Nasza Loteria SR - pasek na kartach artykułów

"Grzeczny, kulturalny, religijny". Taki był zamachowiec z Wrocławia

Redakcja
Niewielka Szprotawa w Lubuskiem huczy od plotek. To właśnie tutaj policja zatrzymała Pawła R., studenta Politechniki Wrocławskiej podejrzanego o próbę dokonania zamachu terrorystycznego w autobusie we Wrocławiu. Paweł R. był u rodziny. - Policjanci obstawili wszystkie miejsca, gdzie mógł przebywać. Firmę jego matki, dom babci. Ale znaleźli go w domu u rodziców – opowiadają nam mieszkańcy.

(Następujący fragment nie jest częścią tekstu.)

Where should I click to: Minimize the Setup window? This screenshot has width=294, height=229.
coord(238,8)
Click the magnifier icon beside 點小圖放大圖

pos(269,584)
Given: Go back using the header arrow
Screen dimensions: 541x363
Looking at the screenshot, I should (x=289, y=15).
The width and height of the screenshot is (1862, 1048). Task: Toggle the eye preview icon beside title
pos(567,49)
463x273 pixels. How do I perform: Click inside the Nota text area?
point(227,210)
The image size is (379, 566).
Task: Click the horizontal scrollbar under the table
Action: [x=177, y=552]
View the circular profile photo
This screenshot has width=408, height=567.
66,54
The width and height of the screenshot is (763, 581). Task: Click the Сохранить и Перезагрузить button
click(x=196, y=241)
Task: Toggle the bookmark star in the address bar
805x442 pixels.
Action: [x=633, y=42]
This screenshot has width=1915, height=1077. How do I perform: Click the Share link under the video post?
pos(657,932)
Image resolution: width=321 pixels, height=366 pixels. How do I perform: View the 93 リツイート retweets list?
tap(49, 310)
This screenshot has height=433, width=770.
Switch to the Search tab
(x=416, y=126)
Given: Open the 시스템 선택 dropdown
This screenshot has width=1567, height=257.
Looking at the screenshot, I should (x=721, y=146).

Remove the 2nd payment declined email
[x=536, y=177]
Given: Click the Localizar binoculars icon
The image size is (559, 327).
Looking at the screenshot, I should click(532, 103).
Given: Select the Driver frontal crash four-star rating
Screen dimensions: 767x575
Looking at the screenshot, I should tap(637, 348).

- To przykładna rodzina, wręcz ideał. Paweł był bardzo grzeczny, dobrze się uczył. Bardzo religijny, z całą rodziną chodził do kościoła. Nawet jak wyjechał na studia do Wrocławia, często tu przyjeżdżał by odwiedzić bliskich - opowiada Wanda Miłuch, sąsiadka rodziny Pawła R. Wciąż nie może uwierzyć, że to jej sąsiad miał być zamachowcem, który podłożył bombę w autobusie we Wrocławiu. - Nie wpadł na to sam. Za dobrze go znam, żeby w to uwierzyć. Ktoś musiał nim kierować - przypuszcza pani Wanda.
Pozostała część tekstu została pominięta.